Hand Grenade Job was on tour in the great American south and northeast over the past two months. Over the course of the tour, HGJ’s Beck Levy chronicled her experiences on the road. After the first leg of the tour concluded, Beck came home for a short break before heading back on the road. Read parts one, two, three, and four. here, here, here, and here. Stay tuned for more adventures.
March 12, 2017: Richmond, Va. at Gallery 5 with Magnus Lush and Bad Magic
I stay up till 3 a.m. again, making little promotional images with the tour dates on them. It’s so depressing to crop Erin out of these photos. But if people expect a duo and it’s just me, I’m afraid they’ll feel ripped off, so I do it anyway.

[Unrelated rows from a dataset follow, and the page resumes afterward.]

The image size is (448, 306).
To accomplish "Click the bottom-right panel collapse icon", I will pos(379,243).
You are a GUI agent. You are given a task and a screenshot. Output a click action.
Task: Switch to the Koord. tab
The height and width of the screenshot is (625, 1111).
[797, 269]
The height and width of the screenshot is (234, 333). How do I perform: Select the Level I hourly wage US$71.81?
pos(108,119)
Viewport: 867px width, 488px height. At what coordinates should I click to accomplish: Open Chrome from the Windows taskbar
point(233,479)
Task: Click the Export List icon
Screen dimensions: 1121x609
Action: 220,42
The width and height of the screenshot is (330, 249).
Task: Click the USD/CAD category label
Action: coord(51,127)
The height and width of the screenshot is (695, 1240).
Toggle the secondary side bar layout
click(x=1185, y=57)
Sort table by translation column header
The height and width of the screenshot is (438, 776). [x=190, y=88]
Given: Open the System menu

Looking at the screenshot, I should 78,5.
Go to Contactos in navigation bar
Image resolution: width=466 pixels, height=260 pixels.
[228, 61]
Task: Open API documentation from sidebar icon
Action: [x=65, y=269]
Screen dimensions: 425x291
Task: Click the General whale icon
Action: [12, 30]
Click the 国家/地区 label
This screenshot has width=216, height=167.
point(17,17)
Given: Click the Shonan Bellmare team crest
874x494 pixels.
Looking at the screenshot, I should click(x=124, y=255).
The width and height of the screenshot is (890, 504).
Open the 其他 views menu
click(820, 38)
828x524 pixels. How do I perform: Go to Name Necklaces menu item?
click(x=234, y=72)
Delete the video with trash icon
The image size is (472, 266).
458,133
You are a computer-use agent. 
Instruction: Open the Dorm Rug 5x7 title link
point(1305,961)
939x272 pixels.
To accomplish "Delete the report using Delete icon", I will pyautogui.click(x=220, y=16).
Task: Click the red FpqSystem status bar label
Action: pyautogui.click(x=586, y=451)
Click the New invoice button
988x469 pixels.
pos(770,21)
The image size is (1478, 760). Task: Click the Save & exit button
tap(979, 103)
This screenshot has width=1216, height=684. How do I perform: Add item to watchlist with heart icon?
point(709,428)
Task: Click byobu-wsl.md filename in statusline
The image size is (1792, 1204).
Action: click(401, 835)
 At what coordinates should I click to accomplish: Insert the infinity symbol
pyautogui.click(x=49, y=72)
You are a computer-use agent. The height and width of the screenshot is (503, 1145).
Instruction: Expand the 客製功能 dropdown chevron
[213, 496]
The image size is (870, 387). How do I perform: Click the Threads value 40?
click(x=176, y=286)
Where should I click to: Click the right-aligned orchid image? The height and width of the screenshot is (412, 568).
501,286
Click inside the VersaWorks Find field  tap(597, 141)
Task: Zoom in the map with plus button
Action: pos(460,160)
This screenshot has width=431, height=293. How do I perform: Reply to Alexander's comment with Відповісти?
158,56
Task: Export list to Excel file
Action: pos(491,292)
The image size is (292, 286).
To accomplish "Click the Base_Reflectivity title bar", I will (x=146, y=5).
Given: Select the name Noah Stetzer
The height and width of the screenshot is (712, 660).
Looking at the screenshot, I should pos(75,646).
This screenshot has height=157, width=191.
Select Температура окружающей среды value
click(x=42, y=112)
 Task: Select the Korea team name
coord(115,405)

When I wake up, I feel a grim determination and deeper, a secret flutter of excitement. The box where I put my other feelings is still out there, in orbit, in the coldness, in the expanse, in the endless.
Before I’ve even finished my first cup of coffee, my dad, who is on Spring Break, demands that I record some vocals for him, on a live version of a song he wrote denouncing the dishonesty of the current president. Though I find all critiques that exclusively target 45’s rhetoric to be terminally lacking a true analysis of power and capital, I will record vocals on pretty much anything my dad asks me to, because I’m a diligent fucking daughter. Voices are lower in the morning; the croakiness expands my range about half an octave down… but hitting my higher register is always painful till about noon. With recording, it’s great to do a couple of vocal takes in the morning then move on to instruments, and return to the vocals later.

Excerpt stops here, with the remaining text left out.